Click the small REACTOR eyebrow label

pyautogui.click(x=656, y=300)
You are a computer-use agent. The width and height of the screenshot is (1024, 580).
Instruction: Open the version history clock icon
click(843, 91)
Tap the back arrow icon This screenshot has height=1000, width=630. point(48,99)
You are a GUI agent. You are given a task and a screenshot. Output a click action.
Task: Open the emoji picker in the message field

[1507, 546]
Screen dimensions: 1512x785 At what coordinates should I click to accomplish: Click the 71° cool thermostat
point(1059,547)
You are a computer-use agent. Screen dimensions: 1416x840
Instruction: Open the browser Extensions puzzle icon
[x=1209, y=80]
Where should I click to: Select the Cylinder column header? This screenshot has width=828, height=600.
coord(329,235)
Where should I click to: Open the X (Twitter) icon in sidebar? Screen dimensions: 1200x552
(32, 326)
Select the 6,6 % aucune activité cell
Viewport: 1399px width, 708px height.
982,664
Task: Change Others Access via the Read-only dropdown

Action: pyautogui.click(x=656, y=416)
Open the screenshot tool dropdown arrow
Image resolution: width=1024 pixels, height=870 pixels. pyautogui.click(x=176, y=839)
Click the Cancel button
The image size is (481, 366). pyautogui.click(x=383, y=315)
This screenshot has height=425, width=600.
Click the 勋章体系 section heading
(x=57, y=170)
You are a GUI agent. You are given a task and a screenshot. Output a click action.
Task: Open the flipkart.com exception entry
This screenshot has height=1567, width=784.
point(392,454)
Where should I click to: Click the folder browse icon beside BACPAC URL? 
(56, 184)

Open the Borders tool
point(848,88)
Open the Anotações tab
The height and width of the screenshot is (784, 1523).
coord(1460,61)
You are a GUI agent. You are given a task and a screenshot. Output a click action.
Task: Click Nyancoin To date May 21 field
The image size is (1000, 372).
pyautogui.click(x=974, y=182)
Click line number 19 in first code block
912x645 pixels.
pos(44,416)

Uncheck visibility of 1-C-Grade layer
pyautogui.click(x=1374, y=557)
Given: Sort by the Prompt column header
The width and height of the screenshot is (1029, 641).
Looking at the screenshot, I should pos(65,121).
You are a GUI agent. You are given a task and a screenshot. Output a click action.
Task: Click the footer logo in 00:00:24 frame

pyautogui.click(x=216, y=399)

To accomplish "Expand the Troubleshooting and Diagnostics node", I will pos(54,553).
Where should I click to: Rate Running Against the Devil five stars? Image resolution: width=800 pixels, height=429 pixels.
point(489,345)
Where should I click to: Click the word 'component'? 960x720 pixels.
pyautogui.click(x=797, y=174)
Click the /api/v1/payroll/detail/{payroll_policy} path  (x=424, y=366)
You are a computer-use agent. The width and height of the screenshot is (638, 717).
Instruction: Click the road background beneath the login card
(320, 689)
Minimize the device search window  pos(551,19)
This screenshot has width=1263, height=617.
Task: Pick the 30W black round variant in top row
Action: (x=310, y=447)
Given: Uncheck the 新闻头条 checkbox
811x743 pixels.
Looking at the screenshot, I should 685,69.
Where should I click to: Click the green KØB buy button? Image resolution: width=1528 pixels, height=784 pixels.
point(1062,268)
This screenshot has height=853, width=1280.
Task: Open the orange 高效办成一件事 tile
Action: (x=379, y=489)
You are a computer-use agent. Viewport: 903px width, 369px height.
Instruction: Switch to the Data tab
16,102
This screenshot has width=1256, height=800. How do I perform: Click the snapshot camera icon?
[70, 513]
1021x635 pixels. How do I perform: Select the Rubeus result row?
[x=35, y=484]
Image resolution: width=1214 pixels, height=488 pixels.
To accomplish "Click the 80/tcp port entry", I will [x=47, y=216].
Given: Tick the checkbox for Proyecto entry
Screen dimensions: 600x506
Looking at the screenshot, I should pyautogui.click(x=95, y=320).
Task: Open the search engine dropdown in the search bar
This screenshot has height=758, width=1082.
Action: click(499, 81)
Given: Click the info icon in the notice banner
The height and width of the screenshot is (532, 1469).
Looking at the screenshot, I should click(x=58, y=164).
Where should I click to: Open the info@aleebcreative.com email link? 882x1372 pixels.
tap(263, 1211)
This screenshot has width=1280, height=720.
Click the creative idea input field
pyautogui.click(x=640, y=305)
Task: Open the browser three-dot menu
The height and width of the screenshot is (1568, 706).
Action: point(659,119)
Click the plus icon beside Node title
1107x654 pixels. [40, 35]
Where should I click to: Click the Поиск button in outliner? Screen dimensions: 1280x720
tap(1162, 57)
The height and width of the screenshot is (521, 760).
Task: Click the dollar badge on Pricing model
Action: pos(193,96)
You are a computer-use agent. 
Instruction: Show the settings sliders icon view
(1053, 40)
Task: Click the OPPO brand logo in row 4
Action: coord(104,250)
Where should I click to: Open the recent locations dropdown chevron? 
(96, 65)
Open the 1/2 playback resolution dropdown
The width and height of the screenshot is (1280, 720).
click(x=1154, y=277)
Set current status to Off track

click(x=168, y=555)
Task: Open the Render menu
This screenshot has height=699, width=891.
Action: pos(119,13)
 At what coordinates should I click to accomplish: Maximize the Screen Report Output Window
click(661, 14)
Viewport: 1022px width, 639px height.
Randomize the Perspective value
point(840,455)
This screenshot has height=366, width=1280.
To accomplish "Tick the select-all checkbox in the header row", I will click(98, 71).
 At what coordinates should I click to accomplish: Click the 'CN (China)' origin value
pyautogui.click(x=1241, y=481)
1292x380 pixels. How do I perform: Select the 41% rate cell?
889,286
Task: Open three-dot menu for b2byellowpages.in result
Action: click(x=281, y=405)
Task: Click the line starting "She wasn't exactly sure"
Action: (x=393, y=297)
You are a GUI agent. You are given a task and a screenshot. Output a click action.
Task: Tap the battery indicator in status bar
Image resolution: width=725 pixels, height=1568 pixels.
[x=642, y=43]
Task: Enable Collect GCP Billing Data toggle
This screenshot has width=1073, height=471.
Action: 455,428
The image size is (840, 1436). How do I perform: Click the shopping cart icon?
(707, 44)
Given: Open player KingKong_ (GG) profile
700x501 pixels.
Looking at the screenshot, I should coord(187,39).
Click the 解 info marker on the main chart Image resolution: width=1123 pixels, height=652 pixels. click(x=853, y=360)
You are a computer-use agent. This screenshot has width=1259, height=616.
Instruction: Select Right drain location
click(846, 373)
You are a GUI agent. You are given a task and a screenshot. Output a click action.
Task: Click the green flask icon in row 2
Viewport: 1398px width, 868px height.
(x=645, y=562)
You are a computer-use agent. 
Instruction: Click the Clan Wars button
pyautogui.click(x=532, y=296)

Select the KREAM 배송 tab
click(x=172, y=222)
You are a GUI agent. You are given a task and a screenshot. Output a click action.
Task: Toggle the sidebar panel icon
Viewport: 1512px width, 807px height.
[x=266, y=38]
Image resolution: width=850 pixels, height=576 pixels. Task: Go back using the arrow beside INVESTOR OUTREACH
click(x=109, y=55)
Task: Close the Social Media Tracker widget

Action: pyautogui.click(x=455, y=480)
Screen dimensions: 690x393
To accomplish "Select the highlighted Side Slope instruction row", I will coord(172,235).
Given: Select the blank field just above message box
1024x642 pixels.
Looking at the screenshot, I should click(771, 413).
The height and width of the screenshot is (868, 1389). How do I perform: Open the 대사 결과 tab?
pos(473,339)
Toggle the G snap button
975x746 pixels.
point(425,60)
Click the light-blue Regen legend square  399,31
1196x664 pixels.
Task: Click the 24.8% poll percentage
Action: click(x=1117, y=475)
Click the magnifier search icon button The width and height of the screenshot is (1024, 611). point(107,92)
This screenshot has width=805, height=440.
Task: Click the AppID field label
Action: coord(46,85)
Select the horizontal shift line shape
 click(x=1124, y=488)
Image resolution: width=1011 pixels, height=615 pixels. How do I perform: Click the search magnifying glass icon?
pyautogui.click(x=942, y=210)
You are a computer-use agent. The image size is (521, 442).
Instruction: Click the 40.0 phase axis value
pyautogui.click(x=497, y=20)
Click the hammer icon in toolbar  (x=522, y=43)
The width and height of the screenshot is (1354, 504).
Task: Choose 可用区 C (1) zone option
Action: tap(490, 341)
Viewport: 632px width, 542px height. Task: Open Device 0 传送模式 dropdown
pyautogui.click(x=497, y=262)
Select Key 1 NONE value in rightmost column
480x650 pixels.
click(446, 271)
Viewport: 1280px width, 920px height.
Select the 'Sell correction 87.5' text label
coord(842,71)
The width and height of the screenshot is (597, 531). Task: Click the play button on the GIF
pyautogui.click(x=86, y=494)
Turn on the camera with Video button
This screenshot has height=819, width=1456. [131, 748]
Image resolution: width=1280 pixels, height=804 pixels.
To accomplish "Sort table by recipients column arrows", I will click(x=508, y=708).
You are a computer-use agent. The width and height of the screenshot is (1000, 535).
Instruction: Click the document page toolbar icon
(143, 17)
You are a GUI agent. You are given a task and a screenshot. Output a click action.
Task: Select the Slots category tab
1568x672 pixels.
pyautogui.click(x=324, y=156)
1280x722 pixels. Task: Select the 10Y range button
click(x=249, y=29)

▶ Task
Using the records above, pull out each line where the word "checkbox" occurs.

▶ Answer for the task
Given: Uncheck the 新闻头条 checkbox
Given: Tick the checkbox for Proyecto entry
To accomplish "Tick the select-all checkbox in the header row", I will click(98, 71).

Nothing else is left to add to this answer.